It won’t be long before you can glance up to the sky in my town and see the perfect v-shape of a flock of Canadian geese heading back north as this very mild winter comes to an end. Every time I see a flock, I’m reminded of how I want to lead.
As a leader, you know that by definition, you are the one leading your team to new goals, new ideas, new accomplishments. For the most part, leading from the front is crucial. There are times, just like with the geese, that you may need to drop back for a season and allow someone else to lead while you rest and recuperate. But for the most part, you are the one out front.
It’s important not to get too far ahead of your team, though. Do you know why geese fly in a v-shape? It’s a lesson in aerodynamics. If the geese were all lined up side-by-side, or just flying scattered (like a group of blackbirds), each and every one of them would feel the full effects of the headwind. Flying in a “v” allows all of the geese behind the leader to expend less energy, which translates into being able to fly longer distances. Studies show that flying this way can increase a goose’s productivity by as much as 70%! When the other geese fly within a few inches of each other, their combined aerodynamics create greater momentum for the whole flock.
When one goose takes the lead, he subjects himself to the brunt of the stress. He willingly takes on the load in order to make the way easier for the rest of the flock. But if he flies too far ahead, the whole system breaks down. He has not stayed close enough to benefit his flock.

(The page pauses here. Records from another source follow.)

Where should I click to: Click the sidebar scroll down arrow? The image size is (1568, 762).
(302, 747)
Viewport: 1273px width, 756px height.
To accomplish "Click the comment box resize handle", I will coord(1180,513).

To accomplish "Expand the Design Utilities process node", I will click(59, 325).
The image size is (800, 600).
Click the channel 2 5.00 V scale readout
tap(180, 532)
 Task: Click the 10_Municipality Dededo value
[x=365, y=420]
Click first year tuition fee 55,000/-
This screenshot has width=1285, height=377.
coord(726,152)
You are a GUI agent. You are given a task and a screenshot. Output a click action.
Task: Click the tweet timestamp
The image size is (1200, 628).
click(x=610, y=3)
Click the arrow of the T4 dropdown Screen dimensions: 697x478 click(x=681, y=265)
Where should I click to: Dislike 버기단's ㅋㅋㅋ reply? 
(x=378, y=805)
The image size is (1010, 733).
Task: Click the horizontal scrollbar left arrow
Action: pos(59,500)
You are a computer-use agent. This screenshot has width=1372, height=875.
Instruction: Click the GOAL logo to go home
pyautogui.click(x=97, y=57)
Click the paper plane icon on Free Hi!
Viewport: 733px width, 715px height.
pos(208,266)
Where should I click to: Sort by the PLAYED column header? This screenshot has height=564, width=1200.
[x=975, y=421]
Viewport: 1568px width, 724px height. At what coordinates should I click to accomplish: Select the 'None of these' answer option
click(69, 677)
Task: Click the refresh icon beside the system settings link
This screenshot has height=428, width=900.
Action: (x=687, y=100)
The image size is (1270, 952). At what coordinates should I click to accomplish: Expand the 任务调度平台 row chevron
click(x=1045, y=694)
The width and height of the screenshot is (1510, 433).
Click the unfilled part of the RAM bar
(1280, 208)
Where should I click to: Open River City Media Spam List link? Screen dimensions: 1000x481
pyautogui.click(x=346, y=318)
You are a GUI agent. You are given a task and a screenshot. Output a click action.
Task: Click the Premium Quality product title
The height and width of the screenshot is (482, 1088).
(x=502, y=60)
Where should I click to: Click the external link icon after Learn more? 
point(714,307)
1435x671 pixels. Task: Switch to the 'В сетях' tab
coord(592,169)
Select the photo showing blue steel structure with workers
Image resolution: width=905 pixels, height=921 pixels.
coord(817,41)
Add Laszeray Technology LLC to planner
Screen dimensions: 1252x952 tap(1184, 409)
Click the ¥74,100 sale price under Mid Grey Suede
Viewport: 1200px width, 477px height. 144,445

When you are too far ahead of your team, you forget. You forget what it’s like to be where they are. You forget to follow through with what the team is executing, because you’re focused on what’s happening three steps ahead of now, and don’t make time for what is now. You forget how to relate to your team. You forget why you need your team as much as they need you.
The Bible holds great examples of leading from the front. Commanders of armies didn’t lead from in the middle of the fight – they were the first ones to the battle. The commanders were close enough to their troops that at any time, their men could look up and see their leader with them. When David, one of the great kings of Israel, chose not to go in front of his army, he suffered great loss both personally and as a nation.
Great leaders see where their teams need to go. They are constantly looking ahead and seeing what’s next, even when others may not see it yet. But great leaders never get so far ahead that they lose touch, and influence, with their team. Are you leading from the front?